WHAT THIS TASK INVOLVES
Quote the entries below word for word, beginning with the line that contains "This screenshot has height=592, width=1056." and continuing through the line that contains "(242, 578).". Leave the pictures out.

DATA EXCERPTS
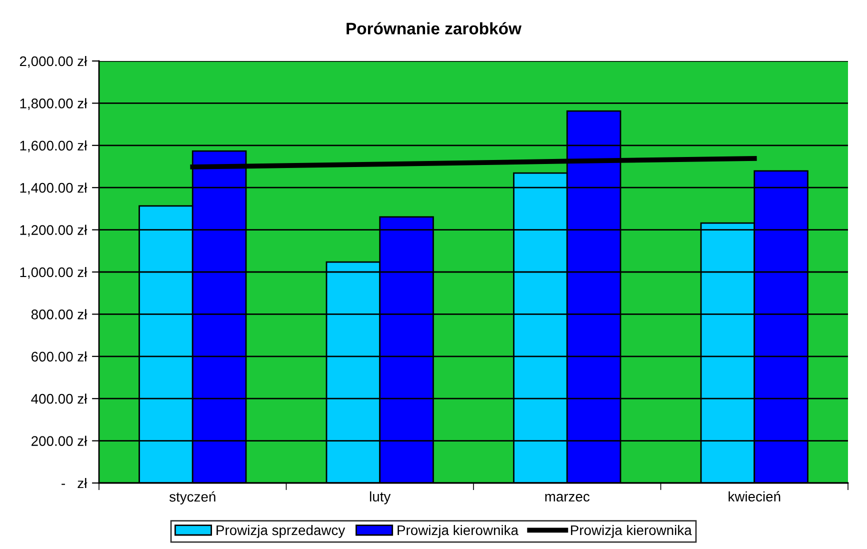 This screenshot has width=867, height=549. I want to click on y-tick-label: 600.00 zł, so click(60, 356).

...

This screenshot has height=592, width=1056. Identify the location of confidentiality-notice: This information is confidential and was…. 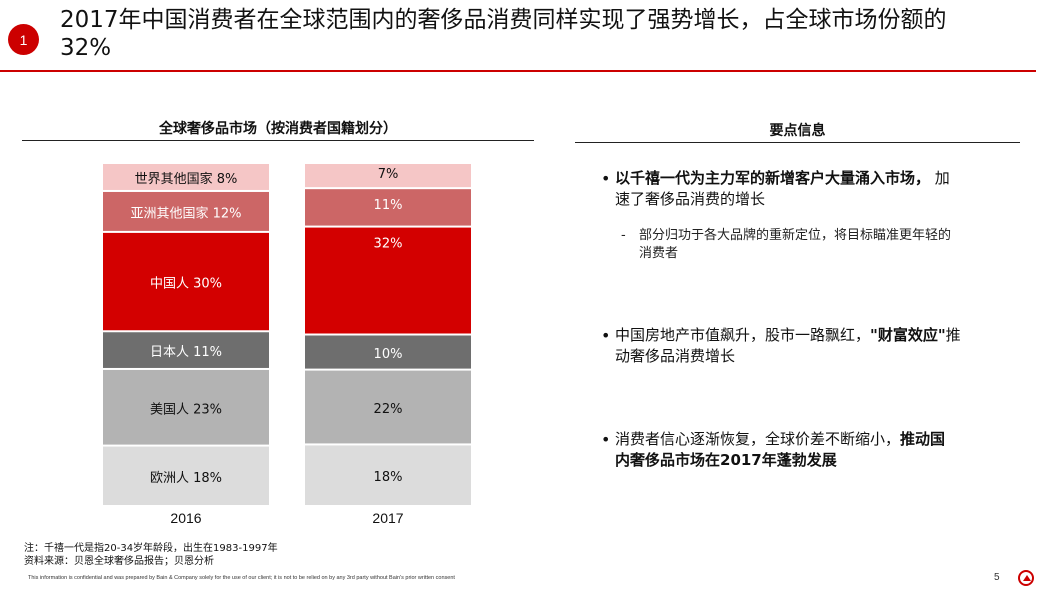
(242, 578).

...

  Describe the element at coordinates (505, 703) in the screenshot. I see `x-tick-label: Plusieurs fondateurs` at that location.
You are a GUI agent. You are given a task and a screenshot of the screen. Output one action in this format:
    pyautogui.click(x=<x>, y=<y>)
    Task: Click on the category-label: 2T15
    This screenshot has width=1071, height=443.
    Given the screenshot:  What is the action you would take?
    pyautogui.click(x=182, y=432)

EXERCISE RESULT
This screenshot has height=592, width=1056. Identify the location of confidentiality-notice: This information is confidential and was…. 
(242, 578).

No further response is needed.